Anabel se sintió como un animal acorralado, aunque era ella la que blandía el cuchillo. Sus treinta y cinco kilogramos de peso resultaron suficientes para que desplegara una fuerza descomunal.

Su madre lanzó un grito de terror al verla. Al clavar la tercera puñalada Anabel escuchó una voz que le resultó conocida, golpes y el ruido metálico del tirador de la puerta que desde el otro lado estaban forzando. Pero siguió su labor. Al sexto embate del cuchillo perdió la cuenta; pensaba en Kiev, su mascota. El conejito que su madre había degollado con el mismo cuchillo que ahora la embestía. Solo cuando le costó asir el cuchillo con su mano adormecida, empapada con la sangre de su madre detuvo su violento frenesí y liberó la seguridad del tirador. Entonces su padre se asomó por la puerta entornada y lanzó un grito de espanto.

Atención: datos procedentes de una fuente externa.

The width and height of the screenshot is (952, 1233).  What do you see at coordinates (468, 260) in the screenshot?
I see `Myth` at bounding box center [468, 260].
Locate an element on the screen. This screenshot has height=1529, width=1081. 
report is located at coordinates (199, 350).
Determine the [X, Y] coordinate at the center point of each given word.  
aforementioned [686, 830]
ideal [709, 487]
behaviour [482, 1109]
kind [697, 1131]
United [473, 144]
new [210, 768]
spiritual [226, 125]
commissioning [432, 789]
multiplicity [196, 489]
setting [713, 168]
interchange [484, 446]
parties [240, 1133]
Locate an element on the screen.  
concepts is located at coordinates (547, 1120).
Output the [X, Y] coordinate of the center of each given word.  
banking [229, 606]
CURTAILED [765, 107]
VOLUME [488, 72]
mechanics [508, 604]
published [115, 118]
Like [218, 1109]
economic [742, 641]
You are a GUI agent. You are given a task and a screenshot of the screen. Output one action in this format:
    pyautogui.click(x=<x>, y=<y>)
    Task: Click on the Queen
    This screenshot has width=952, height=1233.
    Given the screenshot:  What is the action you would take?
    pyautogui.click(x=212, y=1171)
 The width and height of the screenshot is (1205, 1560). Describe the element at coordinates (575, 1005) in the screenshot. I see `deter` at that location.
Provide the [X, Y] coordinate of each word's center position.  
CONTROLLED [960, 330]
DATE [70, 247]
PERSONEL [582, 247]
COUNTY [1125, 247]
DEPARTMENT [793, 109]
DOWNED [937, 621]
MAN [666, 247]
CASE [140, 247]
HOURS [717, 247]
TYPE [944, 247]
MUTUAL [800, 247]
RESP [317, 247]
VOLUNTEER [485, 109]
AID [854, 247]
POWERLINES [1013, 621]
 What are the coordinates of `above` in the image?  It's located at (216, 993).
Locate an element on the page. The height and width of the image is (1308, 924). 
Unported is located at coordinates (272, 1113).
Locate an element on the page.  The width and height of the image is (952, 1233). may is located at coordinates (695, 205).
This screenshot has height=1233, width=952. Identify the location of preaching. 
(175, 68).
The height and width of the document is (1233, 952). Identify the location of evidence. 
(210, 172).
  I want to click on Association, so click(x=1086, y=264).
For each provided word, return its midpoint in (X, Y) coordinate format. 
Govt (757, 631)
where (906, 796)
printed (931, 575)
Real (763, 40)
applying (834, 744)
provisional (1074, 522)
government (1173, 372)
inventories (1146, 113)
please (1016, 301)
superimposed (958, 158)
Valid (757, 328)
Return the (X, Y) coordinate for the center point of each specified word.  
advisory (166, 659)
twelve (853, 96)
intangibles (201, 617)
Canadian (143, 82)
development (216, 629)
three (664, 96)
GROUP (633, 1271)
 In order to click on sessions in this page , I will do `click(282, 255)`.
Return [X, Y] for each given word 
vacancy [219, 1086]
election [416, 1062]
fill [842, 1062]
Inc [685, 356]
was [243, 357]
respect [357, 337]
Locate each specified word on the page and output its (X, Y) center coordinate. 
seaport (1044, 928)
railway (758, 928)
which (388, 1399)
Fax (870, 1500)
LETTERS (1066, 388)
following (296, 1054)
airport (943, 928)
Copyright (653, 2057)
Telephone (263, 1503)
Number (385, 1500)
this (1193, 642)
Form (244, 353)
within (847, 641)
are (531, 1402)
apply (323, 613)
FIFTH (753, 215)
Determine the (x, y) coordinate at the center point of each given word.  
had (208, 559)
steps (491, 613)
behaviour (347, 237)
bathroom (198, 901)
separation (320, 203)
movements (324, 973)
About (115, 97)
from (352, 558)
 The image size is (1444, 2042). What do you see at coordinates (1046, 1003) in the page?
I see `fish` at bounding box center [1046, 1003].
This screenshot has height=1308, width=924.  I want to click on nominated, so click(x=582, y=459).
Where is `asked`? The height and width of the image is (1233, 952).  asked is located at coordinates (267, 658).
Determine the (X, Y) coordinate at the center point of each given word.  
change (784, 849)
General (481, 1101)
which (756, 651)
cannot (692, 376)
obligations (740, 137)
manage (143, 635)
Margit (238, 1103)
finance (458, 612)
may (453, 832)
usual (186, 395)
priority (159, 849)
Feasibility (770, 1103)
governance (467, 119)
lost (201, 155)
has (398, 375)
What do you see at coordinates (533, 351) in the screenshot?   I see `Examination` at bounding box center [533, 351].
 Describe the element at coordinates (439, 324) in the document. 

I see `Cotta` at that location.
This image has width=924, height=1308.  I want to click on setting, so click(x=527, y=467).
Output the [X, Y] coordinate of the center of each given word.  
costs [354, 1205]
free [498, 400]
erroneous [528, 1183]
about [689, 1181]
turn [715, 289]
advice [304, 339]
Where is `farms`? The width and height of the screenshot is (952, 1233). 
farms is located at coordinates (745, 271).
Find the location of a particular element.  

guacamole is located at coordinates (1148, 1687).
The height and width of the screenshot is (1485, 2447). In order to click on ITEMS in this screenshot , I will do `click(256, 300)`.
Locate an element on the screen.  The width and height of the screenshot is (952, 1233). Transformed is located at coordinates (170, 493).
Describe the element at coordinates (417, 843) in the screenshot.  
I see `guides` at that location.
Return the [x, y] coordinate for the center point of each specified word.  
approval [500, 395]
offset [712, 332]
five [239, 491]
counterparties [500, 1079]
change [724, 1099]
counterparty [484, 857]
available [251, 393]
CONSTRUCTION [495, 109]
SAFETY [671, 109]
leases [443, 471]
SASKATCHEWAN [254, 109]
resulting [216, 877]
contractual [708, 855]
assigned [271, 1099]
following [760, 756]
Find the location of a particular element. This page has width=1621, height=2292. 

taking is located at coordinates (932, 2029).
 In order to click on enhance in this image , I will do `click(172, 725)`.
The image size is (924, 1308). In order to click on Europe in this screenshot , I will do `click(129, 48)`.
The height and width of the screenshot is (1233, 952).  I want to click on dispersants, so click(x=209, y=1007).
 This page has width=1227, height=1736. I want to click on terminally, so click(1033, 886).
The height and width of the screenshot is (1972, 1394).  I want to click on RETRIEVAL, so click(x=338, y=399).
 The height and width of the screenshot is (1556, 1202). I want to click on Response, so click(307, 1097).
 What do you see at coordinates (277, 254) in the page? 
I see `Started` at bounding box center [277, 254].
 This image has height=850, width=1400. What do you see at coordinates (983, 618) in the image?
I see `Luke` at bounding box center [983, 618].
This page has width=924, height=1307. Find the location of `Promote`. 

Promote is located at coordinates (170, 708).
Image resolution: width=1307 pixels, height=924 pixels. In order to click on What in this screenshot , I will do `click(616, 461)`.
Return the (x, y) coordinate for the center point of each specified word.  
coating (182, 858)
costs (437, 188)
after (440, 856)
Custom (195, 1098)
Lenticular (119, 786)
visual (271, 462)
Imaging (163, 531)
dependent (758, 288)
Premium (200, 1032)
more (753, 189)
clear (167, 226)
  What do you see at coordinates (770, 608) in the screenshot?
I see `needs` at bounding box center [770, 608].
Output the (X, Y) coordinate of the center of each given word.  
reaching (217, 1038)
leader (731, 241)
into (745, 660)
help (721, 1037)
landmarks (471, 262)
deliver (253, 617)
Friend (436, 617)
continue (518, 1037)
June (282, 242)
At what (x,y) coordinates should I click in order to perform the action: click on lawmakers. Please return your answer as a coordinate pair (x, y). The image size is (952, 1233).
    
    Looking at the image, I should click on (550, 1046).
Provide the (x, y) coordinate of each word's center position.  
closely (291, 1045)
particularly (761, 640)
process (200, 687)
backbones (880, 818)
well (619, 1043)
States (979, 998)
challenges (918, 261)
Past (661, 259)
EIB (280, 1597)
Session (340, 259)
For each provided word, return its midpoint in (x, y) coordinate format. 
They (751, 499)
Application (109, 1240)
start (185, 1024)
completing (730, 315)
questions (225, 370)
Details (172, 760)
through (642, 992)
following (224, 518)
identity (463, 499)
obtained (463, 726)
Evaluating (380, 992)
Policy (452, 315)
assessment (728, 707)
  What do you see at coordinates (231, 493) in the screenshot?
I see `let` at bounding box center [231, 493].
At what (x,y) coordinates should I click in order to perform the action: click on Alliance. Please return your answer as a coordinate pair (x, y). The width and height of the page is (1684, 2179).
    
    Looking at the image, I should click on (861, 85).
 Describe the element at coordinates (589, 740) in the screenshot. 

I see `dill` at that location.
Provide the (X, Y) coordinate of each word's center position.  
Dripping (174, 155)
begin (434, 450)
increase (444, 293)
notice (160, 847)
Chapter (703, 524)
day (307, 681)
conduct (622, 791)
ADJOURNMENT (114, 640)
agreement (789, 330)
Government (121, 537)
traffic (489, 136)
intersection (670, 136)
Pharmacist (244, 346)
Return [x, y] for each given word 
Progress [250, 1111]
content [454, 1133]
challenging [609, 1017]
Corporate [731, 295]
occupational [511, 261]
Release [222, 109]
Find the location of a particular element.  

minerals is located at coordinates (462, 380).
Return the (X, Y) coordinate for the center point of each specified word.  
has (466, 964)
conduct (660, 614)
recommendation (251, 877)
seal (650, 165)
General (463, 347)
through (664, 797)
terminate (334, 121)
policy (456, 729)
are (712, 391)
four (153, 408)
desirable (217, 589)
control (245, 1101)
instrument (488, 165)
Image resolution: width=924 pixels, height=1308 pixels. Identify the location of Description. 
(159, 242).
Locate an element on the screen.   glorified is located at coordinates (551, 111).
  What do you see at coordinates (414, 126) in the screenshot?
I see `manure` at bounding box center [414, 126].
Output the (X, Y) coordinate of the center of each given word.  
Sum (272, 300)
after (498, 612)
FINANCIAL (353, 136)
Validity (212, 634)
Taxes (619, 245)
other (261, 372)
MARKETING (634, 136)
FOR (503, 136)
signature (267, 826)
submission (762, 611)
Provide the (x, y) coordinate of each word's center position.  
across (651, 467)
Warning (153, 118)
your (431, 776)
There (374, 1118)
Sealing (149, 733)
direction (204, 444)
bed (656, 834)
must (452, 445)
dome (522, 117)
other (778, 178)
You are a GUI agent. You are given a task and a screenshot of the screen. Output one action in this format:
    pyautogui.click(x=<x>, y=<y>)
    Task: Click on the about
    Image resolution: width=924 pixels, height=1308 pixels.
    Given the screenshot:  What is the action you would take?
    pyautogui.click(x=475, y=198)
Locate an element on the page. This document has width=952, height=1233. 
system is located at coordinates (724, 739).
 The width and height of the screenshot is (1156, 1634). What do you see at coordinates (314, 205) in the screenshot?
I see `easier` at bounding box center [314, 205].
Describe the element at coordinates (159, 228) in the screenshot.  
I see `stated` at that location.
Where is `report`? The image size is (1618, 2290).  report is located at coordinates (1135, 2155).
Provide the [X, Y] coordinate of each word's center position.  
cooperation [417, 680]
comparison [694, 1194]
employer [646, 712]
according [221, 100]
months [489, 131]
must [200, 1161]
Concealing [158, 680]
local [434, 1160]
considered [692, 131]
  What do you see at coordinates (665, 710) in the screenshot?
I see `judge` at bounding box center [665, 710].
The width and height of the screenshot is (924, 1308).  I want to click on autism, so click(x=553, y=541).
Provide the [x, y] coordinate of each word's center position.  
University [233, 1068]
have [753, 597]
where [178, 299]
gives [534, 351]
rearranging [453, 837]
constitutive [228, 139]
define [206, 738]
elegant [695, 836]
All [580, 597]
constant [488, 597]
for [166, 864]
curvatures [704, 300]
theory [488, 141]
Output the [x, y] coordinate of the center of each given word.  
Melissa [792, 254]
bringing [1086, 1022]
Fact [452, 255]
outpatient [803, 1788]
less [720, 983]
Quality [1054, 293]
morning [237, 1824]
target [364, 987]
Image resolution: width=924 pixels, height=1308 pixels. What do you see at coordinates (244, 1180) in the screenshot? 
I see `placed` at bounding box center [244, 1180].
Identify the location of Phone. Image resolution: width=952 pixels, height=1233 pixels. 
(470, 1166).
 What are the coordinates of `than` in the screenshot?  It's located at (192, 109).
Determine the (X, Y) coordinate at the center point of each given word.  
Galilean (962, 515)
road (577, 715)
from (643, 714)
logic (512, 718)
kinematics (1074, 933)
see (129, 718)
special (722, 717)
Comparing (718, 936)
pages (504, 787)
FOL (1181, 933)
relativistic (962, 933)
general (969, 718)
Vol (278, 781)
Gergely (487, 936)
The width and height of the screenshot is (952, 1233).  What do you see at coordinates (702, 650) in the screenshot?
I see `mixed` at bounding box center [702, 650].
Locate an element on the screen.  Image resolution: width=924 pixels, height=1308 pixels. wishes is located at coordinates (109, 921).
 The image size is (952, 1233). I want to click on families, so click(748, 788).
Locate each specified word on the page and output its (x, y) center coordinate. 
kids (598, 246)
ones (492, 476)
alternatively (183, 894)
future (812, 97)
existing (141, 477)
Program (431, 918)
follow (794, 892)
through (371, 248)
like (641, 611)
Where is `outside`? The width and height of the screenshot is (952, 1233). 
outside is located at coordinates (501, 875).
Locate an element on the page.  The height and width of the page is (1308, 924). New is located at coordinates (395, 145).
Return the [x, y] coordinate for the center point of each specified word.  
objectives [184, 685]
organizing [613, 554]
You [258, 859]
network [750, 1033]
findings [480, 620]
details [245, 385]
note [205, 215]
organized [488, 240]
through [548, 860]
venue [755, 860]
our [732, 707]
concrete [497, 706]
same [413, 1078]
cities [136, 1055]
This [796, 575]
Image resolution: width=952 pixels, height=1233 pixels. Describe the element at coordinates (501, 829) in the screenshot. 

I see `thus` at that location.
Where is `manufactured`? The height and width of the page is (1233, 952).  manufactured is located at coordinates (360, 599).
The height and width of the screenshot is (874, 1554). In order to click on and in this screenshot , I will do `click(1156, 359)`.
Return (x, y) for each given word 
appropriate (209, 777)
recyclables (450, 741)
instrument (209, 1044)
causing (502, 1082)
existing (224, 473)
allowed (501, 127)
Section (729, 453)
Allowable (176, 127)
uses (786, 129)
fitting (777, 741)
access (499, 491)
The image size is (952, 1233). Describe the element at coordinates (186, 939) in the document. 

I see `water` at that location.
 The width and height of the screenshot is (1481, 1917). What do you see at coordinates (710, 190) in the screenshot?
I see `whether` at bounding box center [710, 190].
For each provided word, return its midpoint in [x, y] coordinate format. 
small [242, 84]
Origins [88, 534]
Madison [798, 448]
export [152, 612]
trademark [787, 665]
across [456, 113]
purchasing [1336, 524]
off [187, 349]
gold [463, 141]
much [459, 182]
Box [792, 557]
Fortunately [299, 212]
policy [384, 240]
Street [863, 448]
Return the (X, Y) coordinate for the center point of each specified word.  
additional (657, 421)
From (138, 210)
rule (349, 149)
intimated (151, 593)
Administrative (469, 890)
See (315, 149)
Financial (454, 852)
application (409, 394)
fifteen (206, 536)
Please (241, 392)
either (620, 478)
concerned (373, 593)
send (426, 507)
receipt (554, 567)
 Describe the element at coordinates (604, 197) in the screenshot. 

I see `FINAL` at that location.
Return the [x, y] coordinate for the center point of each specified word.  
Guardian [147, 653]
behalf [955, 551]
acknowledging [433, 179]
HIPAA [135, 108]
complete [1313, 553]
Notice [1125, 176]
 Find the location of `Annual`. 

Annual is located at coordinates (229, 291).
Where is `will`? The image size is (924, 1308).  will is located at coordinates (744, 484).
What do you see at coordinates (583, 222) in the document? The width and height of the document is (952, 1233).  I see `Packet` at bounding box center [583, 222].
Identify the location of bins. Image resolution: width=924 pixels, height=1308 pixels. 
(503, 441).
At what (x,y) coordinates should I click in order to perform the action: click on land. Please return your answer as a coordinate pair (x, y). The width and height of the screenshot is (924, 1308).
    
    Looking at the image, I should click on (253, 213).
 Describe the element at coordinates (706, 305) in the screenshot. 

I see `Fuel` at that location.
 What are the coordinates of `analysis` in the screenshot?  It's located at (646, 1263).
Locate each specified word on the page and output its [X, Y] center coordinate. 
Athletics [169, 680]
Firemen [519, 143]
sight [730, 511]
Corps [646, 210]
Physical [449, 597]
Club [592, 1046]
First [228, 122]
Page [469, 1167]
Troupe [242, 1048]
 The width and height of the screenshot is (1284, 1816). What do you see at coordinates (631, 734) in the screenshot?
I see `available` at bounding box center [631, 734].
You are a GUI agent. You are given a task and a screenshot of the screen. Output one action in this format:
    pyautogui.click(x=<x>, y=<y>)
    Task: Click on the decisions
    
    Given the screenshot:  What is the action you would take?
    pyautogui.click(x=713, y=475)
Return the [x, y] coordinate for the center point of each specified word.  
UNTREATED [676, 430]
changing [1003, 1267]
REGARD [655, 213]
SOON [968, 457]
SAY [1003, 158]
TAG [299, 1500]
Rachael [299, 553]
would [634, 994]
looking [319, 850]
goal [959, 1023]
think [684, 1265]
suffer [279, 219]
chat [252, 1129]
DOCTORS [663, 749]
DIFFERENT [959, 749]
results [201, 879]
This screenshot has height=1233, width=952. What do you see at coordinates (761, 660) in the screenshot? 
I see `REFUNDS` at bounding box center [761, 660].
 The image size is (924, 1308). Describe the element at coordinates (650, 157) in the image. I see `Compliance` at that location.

La fueron a buscar unos señores de uniforme verde en un auto que le pareció de juguete, con unas luces rojas y azules arriba. La llevaron a un edificio de tamaño descomunal lleno de enfermeras. El lugar estaba repleto de pasillos sin fin, escaleras que ella pensaba que subían hasta el cielo o que bajaban hasta lo profundo de la tierra.


Por primera vez alguien tenía cuidado de ella: le dieron una cama, medicinas y comida caliente a tiempo. Se sintió querida y no volvió a acordarse de Kiev, al que su madre había preparado en la cena el día que salió de aquella casa oscura para irse a la que sería su hogar.